■ **PROBLEM DETAILS**: Replace "clock icon" with "calendar icon" in the lines from the line with "How do I perform: Click the Nicaragua" to the line with "will click(x=28, y=240).", and keep everything else in them the same.

(Data entries)
--- begin ---
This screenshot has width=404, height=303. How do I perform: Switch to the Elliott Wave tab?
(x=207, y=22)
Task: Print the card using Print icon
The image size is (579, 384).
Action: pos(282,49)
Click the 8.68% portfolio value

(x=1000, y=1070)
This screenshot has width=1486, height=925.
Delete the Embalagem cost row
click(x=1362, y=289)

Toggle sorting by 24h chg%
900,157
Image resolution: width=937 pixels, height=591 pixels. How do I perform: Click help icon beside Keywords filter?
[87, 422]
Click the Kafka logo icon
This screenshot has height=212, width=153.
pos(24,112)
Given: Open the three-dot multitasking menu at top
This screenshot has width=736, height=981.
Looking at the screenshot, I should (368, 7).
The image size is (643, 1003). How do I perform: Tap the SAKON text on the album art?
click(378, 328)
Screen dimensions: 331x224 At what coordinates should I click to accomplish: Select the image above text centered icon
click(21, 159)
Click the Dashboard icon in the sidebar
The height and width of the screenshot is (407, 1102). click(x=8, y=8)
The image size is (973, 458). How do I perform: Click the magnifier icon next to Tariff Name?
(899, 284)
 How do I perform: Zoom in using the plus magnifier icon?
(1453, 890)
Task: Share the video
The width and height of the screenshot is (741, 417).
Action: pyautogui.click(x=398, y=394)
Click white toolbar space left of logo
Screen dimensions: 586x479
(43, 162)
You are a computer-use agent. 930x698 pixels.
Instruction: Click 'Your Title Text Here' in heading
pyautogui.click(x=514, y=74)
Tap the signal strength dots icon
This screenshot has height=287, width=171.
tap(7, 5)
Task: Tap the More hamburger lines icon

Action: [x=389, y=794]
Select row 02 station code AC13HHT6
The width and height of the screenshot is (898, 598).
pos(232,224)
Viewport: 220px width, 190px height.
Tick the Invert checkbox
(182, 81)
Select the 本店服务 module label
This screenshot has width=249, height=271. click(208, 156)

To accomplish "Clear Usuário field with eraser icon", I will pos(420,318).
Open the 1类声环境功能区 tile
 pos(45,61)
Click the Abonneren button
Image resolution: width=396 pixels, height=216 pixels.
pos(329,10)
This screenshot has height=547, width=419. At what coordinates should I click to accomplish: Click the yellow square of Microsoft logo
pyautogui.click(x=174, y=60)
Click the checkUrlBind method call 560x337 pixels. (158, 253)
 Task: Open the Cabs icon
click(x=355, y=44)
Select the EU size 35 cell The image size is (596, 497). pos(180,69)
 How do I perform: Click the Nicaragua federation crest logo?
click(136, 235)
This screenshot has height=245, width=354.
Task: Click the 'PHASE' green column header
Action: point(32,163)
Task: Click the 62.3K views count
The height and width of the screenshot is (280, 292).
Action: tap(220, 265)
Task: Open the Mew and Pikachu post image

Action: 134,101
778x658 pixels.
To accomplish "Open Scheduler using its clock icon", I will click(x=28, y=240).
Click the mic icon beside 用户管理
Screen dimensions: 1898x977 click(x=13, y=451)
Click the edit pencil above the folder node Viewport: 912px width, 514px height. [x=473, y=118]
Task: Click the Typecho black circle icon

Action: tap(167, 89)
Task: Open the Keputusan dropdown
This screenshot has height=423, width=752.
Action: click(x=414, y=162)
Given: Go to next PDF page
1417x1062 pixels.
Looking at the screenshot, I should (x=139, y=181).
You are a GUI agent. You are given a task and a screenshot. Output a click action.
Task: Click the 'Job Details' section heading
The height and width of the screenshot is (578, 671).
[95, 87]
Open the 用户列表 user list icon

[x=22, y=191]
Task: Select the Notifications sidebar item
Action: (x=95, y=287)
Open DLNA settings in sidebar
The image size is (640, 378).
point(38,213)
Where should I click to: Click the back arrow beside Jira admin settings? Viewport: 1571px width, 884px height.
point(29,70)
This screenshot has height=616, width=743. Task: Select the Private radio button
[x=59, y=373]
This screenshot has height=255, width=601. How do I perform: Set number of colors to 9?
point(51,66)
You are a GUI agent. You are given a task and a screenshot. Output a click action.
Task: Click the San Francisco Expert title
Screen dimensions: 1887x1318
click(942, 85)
--- end ---
■ **FINAL RESULT**:
 How do I perform: Click the Nicaragua federation crest logo?
click(136, 235)
This screenshot has height=245, width=354.
Task: Click the 'PHASE' green column header
Action: point(32,163)
Task: Click the 62.3K views count
The height and width of the screenshot is (280, 292).
Action: tap(220, 265)
Task: Open the Mew and Pikachu post image

Action: 134,101
778x658 pixels.
To accomplish "Open Scheduler using its calendar icon", I will click(x=28, y=240).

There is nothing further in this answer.